Reasoning Introduces New Poisoning Attacks Yet Makes Them More Complicated
This addresses security vulnerabilities in advanced LLMs for AI safety researchers, showing incremental insights into attack and defense mechanisms.
The paper tackles the problem of data poisoning attacks on Large Language Models (LLMs) with reasoning capabilities, introducing a stealthy 'decomposed reasoning poison' attack that modifies only the reasoning path, but finds that reliably changing final answers is difficult due to models recovering from backdoors, indicating emergent robustness.

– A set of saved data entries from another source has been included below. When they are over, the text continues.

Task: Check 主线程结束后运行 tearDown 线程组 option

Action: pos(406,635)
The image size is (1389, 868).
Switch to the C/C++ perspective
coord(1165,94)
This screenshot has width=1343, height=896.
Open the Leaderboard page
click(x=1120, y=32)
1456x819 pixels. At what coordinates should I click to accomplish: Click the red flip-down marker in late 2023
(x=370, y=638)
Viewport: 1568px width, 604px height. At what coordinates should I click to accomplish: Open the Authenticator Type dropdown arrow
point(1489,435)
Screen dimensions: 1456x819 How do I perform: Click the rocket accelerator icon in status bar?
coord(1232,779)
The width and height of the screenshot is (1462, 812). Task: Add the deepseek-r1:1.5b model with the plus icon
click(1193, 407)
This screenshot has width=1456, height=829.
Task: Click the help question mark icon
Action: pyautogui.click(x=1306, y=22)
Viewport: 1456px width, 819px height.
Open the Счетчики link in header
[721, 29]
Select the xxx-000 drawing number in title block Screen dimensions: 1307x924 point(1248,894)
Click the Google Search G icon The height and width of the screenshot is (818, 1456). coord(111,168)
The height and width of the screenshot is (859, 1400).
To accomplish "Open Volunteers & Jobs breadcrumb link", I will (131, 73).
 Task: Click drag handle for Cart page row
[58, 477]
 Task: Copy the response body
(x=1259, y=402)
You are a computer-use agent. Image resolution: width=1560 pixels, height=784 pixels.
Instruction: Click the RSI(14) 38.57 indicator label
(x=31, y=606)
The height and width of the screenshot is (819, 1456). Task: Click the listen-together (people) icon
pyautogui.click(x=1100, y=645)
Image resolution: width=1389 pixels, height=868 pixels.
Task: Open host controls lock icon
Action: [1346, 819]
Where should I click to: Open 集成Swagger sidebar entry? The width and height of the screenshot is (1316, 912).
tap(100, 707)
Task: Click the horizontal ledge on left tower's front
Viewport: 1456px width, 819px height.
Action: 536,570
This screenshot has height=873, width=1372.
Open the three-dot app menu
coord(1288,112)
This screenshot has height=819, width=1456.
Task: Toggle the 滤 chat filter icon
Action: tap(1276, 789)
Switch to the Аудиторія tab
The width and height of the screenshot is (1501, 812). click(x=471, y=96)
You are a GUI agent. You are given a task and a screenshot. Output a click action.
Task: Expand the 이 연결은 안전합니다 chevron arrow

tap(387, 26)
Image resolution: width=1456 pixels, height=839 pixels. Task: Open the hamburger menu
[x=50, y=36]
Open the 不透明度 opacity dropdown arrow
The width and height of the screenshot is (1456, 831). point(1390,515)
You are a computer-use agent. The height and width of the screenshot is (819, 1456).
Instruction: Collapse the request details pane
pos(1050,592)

Early research into data poisoning attacks against Large Language Models (LLMs) demonstrated the ease with which backdoors could be injected. More recent LLMs add step-by-step reasoning, expanding the attack surface to include the intermediate chain-of-thought (CoT) and its inherent trait of decomposing problems into subproblems. Using these vectors for more stealthy poisoning, we introduce ``decomposed reasoning poison'', in which the attacker modifies only the reasoning path, leaving prompts and final answers clean, and splits the trigger across multiple, individually harmless components. Fascinatingly, while it remains possible to inject these decomposed poisons, reliably activating them to change final answers (rather than just the CoT) is surprisingly difficult. This difficulty arises because the models can often recover from backdoors that are activated within their thought processes. Ultimately, it appears that an emergent form of backdoor robustness is originating from the reasoning capabilities of these advanced LLMs, as well as from the architectural separation between reasoning and final answer generation.